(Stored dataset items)
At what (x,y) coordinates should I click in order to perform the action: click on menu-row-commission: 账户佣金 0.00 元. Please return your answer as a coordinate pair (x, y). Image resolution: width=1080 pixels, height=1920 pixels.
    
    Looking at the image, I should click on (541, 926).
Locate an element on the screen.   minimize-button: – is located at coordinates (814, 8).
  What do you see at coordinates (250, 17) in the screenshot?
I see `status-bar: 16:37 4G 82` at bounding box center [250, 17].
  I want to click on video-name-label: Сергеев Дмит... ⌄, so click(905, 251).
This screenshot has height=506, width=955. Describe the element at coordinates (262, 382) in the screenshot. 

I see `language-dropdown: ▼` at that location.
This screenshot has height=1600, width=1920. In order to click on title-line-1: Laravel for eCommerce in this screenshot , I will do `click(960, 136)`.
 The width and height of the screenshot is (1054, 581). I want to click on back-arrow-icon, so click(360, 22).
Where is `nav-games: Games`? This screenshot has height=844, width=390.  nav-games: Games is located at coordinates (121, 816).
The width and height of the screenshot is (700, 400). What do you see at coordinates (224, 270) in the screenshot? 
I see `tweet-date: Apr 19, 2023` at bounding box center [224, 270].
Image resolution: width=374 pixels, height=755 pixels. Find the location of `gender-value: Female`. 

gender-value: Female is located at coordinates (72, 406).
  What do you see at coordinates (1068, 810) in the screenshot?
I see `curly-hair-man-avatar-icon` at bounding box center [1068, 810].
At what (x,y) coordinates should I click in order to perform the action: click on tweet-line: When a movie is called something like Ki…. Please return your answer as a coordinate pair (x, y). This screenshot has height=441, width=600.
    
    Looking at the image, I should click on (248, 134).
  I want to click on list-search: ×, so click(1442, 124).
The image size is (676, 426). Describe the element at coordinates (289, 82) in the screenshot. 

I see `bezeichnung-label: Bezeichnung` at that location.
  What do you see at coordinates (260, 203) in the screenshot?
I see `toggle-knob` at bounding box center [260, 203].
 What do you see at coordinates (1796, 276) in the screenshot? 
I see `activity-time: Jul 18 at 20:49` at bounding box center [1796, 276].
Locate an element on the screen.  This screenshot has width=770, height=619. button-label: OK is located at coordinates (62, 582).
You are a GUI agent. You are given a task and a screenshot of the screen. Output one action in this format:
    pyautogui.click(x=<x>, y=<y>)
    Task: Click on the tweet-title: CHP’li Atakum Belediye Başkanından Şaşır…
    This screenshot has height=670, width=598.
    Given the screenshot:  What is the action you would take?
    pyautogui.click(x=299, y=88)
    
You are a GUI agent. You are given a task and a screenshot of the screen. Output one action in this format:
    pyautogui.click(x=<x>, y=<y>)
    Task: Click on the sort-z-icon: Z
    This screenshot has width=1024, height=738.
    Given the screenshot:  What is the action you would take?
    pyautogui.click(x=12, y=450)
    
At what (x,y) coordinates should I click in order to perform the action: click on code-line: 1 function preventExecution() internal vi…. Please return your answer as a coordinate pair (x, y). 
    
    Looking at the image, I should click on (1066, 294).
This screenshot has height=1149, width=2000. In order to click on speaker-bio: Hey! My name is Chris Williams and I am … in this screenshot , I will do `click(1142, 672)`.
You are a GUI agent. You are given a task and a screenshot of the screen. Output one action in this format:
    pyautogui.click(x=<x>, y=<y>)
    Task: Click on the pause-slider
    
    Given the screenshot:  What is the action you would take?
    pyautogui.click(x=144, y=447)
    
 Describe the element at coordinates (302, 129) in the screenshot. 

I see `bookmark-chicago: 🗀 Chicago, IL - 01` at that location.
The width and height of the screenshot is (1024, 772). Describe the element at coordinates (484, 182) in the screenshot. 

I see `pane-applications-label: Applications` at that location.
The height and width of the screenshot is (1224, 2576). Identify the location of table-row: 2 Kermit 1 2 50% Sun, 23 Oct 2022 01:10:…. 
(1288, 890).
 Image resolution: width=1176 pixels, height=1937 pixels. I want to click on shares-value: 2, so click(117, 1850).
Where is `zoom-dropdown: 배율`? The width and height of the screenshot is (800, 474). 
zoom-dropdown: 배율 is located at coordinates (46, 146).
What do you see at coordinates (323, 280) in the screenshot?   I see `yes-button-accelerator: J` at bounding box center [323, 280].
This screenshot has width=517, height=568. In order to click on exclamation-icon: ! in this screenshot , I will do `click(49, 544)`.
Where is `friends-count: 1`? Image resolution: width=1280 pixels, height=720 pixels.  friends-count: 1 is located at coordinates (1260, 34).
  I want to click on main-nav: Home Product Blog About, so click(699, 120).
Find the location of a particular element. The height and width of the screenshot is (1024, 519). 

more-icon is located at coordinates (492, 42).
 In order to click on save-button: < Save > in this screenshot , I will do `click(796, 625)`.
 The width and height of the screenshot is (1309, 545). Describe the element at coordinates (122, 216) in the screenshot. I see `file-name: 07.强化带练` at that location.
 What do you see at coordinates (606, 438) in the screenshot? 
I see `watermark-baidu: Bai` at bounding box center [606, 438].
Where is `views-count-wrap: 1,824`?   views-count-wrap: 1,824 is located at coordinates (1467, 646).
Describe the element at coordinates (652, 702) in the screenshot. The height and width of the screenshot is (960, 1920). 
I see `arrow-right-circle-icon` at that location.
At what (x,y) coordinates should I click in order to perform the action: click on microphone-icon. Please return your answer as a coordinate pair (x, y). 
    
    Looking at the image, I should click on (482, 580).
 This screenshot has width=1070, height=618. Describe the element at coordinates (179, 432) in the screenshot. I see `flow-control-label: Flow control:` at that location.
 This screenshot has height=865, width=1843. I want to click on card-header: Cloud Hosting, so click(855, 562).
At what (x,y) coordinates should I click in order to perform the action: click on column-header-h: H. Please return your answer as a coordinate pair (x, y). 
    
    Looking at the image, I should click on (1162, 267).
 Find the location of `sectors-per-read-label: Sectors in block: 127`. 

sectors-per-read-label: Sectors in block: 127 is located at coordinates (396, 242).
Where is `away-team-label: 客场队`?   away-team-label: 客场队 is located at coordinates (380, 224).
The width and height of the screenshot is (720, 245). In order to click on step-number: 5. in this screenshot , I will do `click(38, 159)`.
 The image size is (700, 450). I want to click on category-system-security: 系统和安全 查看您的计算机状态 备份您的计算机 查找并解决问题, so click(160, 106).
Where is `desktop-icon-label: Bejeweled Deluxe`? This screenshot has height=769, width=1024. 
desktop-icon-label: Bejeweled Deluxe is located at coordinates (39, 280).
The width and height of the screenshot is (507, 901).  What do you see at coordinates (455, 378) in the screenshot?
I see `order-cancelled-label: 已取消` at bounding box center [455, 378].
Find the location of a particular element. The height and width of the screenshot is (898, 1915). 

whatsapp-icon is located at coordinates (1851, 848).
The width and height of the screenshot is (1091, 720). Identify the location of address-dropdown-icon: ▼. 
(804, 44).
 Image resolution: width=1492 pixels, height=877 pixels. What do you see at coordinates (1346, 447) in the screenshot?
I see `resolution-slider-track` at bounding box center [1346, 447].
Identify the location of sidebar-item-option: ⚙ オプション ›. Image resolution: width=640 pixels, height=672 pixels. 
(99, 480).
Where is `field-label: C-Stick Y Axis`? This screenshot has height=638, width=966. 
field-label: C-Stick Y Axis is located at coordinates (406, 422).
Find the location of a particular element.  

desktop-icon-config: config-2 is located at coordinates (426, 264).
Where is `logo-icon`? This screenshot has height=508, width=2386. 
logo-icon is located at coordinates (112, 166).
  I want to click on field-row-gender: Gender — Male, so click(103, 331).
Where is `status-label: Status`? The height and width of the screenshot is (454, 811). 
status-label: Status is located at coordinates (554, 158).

• What is expected
Repeat every one of the rows above word for word.

• Written answer
At what (x,y) coordinates should I click in order to perform the action: click on menu-row-commission: 账户佣金 0.00 元. Please return your answer as a coordinate pair (x, y). Image resolution: width=1080 pixels, height=1920 pixels.
    
    Looking at the image, I should click on (541, 926).
Locate an element on the screen.   minimize-button: – is located at coordinates (814, 8).
  What do you see at coordinates (250, 17) in the screenshot?
I see `status-bar: 16:37 4G 82` at bounding box center [250, 17].
  I want to click on video-name-label: Сергеев Дмит... ⌄, so click(905, 251).
This screenshot has height=506, width=955. Describe the element at coordinates (262, 382) in the screenshot. 

I see `language-dropdown: ▼` at that location.
This screenshot has height=1600, width=1920. In order to click on title-line-1: Laravel for eCommerce in this screenshot , I will do `click(960, 136)`.
 The width and height of the screenshot is (1054, 581). I want to click on back-arrow-icon, so click(360, 22).
Where is `nav-games: Games`? This screenshot has height=844, width=390.  nav-games: Games is located at coordinates (121, 816).
The width and height of the screenshot is (700, 400). What do you see at coordinates (224, 270) in the screenshot? 
I see `tweet-date: Apr 19, 2023` at bounding box center [224, 270].
Image resolution: width=374 pixels, height=755 pixels. Find the location of `gender-value: Female`. 

gender-value: Female is located at coordinates (72, 406).
  What do you see at coordinates (1068, 810) in the screenshot?
I see `curly-hair-man-avatar-icon` at bounding box center [1068, 810].
At what (x,y) coordinates should I click in order to perform the action: click on tweet-line: When a movie is called something like Ki…. Please return your answer as a coordinate pair (x, y). This screenshot has height=441, width=600.
    
    Looking at the image, I should click on (248, 134).
  I want to click on list-search: ×, so click(1442, 124).
The image size is (676, 426). Describe the element at coordinates (289, 82) in the screenshot. 

I see `bezeichnung-label: Bezeichnung` at that location.
  What do you see at coordinates (260, 203) in the screenshot?
I see `toggle-knob` at bounding box center [260, 203].
 What do you see at coordinates (1796, 276) in the screenshot? 
I see `activity-time: Jul 18 at 20:49` at bounding box center [1796, 276].
Locate an element on the screen.  This screenshot has width=770, height=619. button-label: OK is located at coordinates (62, 582).
You are a GUI agent. You are given a task and a screenshot of the screen. Output one action in this format:
    pyautogui.click(x=<x>, y=<y>)
    Task: Click on the tweet-title: CHP’li Atakum Belediye Başkanından Şaşır…
    This screenshot has height=670, width=598.
    Given the screenshot:  What is the action you would take?
    pyautogui.click(x=299, y=88)
    
You are a GUI agent. You are given a task and a screenshot of the screen. Output one action in this format:
    pyautogui.click(x=<x>, y=<y>)
    Task: Click on the sort-z-icon: Z
    This screenshot has width=1024, height=738.
    Given the screenshot:  What is the action you would take?
    pyautogui.click(x=12, y=450)
    
At what (x,y) coordinates should I click in order to perform the action: click on code-line: 1 function preventExecution() internal vi…. Please return your answer as a coordinate pair (x, y). 
    
    Looking at the image, I should click on (1066, 294).
This screenshot has height=1149, width=2000. In order to click on speaker-bio: Hey! My name is Chris Williams and I am … in this screenshot , I will do `click(1142, 672)`.
You are a GUI agent. You are given a task and a screenshot of the screen. Output one action in this format:
    pyautogui.click(x=<x>, y=<y>)
    Task: Click on the pause-slider
    
    Given the screenshot:  What is the action you would take?
    pyautogui.click(x=144, y=447)
    
 Describe the element at coordinates (302, 129) in the screenshot. 

I see `bookmark-chicago: 🗀 Chicago, IL - 01` at that location.
The width and height of the screenshot is (1024, 772). Describe the element at coordinates (484, 182) in the screenshot. 

I see `pane-applications-label: Applications` at that location.
The height and width of the screenshot is (1224, 2576). Identify the location of table-row: 2 Kermit 1 2 50% Sun, 23 Oct 2022 01:10:…. 
(1288, 890).
 Image resolution: width=1176 pixels, height=1937 pixels. I want to click on shares-value: 2, so click(117, 1850).
Where is `zoom-dropdown: 배율`? The width and height of the screenshot is (800, 474). 
zoom-dropdown: 배율 is located at coordinates (46, 146).
What do you see at coordinates (323, 280) in the screenshot?   I see `yes-button-accelerator: J` at bounding box center [323, 280].
This screenshot has width=517, height=568. In order to click on exclamation-icon: ! in this screenshot , I will do `click(49, 544)`.
Where is `friends-count: 1`? Image resolution: width=1280 pixels, height=720 pixels.  friends-count: 1 is located at coordinates (1260, 34).
  I want to click on main-nav: Home Product Blog About, so click(699, 120).
Find the location of a particular element. The height and width of the screenshot is (1024, 519). 

more-icon is located at coordinates (492, 42).
 In order to click on save-button: < Save > in this screenshot , I will do `click(796, 625)`.
 The width and height of the screenshot is (1309, 545). Describe the element at coordinates (122, 216) in the screenshot. I see `file-name: 07.强化带练` at that location.
 What do you see at coordinates (606, 438) in the screenshot? 
I see `watermark-baidu: Bai` at bounding box center [606, 438].
Where is `views-count-wrap: 1,824`?   views-count-wrap: 1,824 is located at coordinates (1467, 646).
Describe the element at coordinates (652, 702) in the screenshot. The height and width of the screenshot is (960, 1920). 
I see `arrow-right-circle-icon` at that location.
At what (x,y) coordinates should I click in order to perform the action: click on microphone-icon. Please return your answer as a coordinate pair (x, y). 
    
    Looking at the image, I should click on (482, 580).
 This screenshot has width=1070, height=618. Describe the element at coordinates (179, 432) in the screenshot. I see `flow-control-label: Flow control:` at that location.
 This screenshot has height=865, width=1843. I want to click on card-header: Cloud Hosting, so click(855, 562).
At what (x,y) coordinates should I click in order to perform the action: click on column-header-h: H. Please return your answer as a coordinate pair (x, y). 
    
    Looking at the image, I should click on (1162, 267).
 Find the location of `sectors-per-read-label: Sectors in block: 127`. 

sectors-per-read-label: Sectors in block: 127 is located at coordinates (396, 242).
Where is `away-team-label: 客场队`?   away-team-label: 客场队 is located at coordinates (380, 224).
The width and height of the screenshot is (720, 245). In order to click on step-number: 5. in this screenshot , I will do `click(38, 159)`.
 The image size is (700, 450). I want to click on category-system-security: 系统和安全 查看您的计算机状态 备份您的计算机 查找并解决问题, so click(160, 106).
Where is `desktop-icon-label: Bejeweled Deluxe`? This screenshot has height=769, width=1024. 
desktop-icon-label: Bejeweled Deluxe is located at coordinates (39, 280).
The width and height of the screenshot is (507, 901).  What do you see at coordinates (455, 378) in the screenshot?
I see `order-cancelled-label: 已取消` at bounding box center [455, 378].
Find the location of a particular element. The height and width of the screenshot is (898, 1915). 

whatsapp-icon is located at coordinates (1851, 848).
The width and height of the screenshot is (1091, 720). Identify the location of address-dropdown-icon: ▼. 
(804, 44).
 Image resolution: width=1492 pixels, height=877 pixels. What do you see at coordinates (1346, 447) in the screenshot?
I see `resolution-slider-track` at bounding box center [1346, 447].
Identify the location of sidebar-item-option: ⚙ オプション ›. Image resolution: width=640 pixels, height=672 pixels. 
(99, 480).
Where is `field-label: C-Stick Y Axis`? This screenshot has height=638, width=966. 
field-label: C-Stick Y Axis is located at coordinates (406, 422).
Find the location of a particular element.  

desktop-icon-config: config-2 is located at coordinates (426, 264).
Where is `logo-icon`? This screenshot has height=508, width=2386. 
logo-icon is located at coordinates (112, 166).
  I want to click on field-row-gender: Gender — Male, so click(103, 331).
Where is `status-label: Status`? The height and width of the screenshot is (454, 811). 
status-label: Status is located at coordinates (554, 158).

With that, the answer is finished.